## Set exercise
Copy out, unchanged, everything in the rows from the line containing "Given: Launch Brave browser from the taskbar" down to the line containing "This screenshot has height=1533, width=708.", with both of those lines included.

Stored items from a collection:
· · · ·
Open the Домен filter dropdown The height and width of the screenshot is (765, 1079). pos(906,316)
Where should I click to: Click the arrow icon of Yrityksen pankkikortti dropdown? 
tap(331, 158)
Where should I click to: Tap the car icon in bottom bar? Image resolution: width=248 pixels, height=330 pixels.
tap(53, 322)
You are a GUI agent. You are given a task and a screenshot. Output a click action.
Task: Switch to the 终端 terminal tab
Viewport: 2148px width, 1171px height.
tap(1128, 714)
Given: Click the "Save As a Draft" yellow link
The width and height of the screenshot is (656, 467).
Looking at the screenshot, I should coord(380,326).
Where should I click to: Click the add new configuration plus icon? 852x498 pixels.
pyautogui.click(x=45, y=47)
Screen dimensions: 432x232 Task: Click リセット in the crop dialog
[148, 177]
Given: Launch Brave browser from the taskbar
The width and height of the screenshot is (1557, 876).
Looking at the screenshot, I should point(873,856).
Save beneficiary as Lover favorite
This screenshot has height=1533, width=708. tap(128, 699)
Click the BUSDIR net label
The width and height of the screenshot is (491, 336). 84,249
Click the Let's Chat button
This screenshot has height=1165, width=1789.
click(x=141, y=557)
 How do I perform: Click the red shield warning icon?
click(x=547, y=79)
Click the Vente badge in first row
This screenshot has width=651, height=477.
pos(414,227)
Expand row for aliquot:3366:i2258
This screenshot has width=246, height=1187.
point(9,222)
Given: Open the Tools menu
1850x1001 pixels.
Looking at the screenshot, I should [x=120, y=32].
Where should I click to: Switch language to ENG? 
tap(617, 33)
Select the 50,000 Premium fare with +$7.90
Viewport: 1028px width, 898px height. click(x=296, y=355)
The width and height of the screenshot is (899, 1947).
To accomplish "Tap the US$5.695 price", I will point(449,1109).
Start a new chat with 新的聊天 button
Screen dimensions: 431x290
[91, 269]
· · · ·
## Solution to this task
Given: Launch Brave browser from the taskbar
The width and height of the screenshot is (1557, 876).
Looking at the screenshot, I should point(873,856).
Save beneficiary as Lover favorite
This screenshot has height=1533, width=708. tap(128, 699)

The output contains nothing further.